- [TEXT PASSAGE]:
In Bowman’s Appeal, 111 Pa. Superior Ct. 383, 385, 386, Trexler, P. J., said:

“The standard fixed by numerous cases is that an officer to come within the constitutional prohibition of the above section is such as is chosen for a definite term, whose duties are for the benefit of the public for a stipulated consideration.”

In Wiest v. Northumberland County et al., 115 Pa. Superior Ct. 577 (1935), it was held that the solicitor appointed to the county controller in counties of the fifth class is not a public officer within the meaning of article III, sec. 13, of the Constitution. Trexler, P. J., said, at page 578:

“Whether an officer is a “public officer” within the intendment of the constitutional prohibition depends upon the manner of his selection, the duties imposed, and the powers conferred upon him’. Commonwealth v. Moffitt, 238 Pa. 255, 86 A. 75. Where the duties of the office are to be exercised for the benefit of the public for a stipulated compensation to be paid by the public, where the term if [is] defined and the tenure certain, and where the powers, duties, and emoluments become vested in a successor when the office becomes vacant, it can confidently be affirmed that the occupant of the place is a public officer within the Constitution: Appeal of Tucker, 271 Pa. 462, 144 A. 626. The decisions upon this subject are collated in PS Constitution, Art. 3, Sec. 13, and it will serve no good purpose to refer to the cases therein cited seriatim.”

- [GIVEN PROBLEM 1]:
Could you reproduce the entries with "back arrow" swapped for "forward arrow" and nothing else altered, leaving out the pictures?
The entries come from a separate source and have no connection to the legal text above.

- [PROVIDED DATA]:
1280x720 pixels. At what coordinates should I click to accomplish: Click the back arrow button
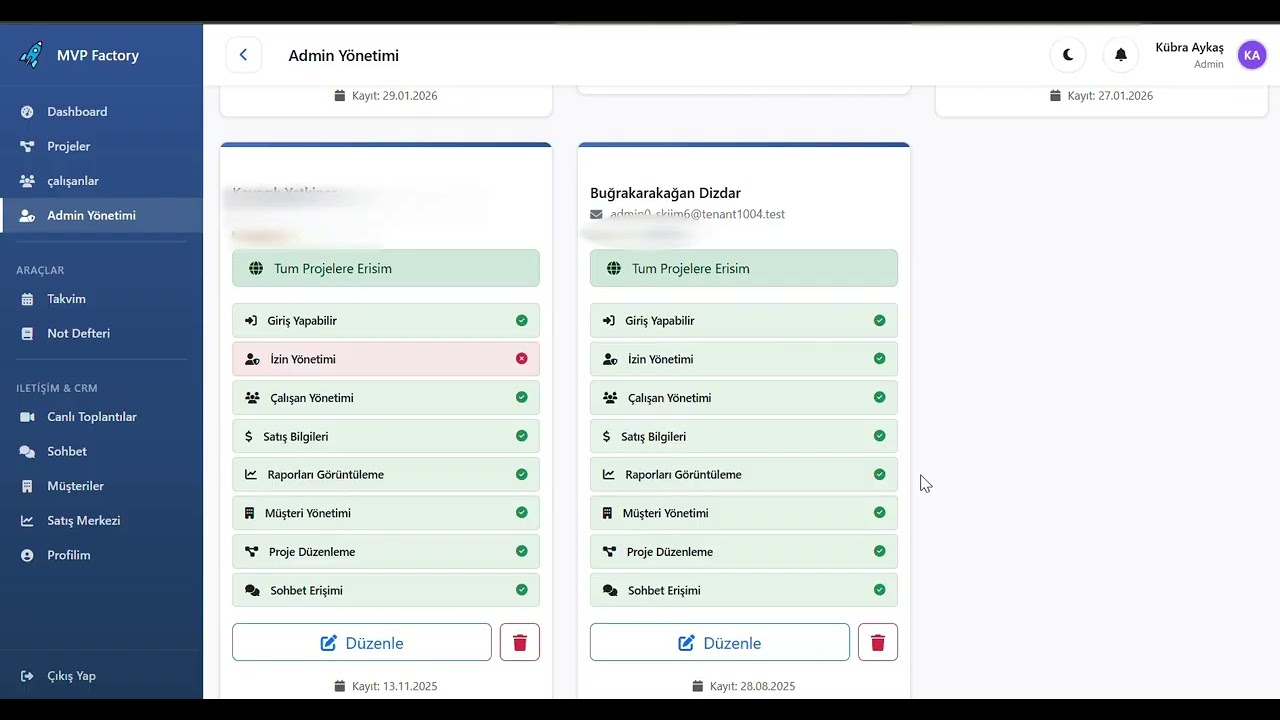click(243, 55)
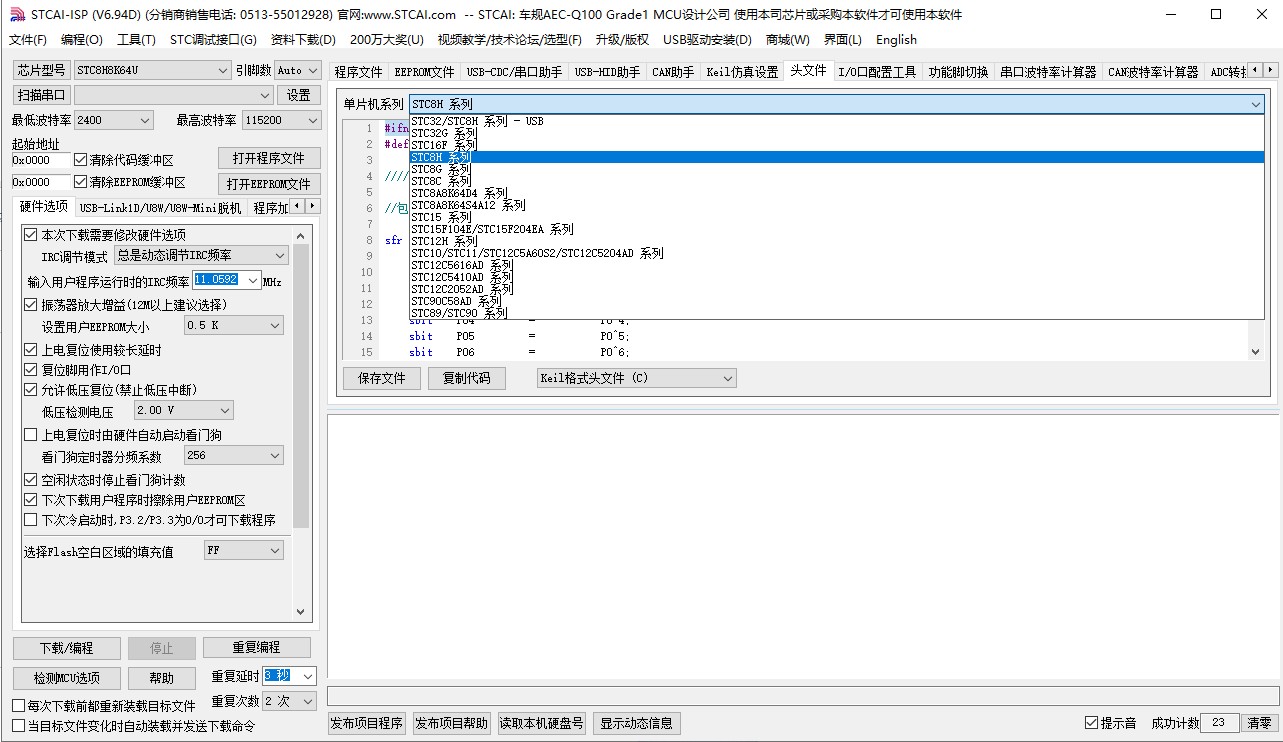Click the 打开程序文件 button
The height and width of the screenshot is (742, 1283).
tap(268, 159)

- [GIVEN PROBLEM 2]:
Which cases does the public-officer text cite by name?

- [FINAL RESULT 1]:
1280x720 pixels. At what coordinates should I click to accomplish: Click the forward arrow button
click(243, 55)
Click the 打开程序文件 button
The height and width of the screenshot is (742, 1283).
tap(268, 159)

- [FINAL RESULT 2]:
- Bowman’s Appeal
- Wiest v. Northumberland County et al.
- Commonwealth v. Moffitt
- Appeal of Tucker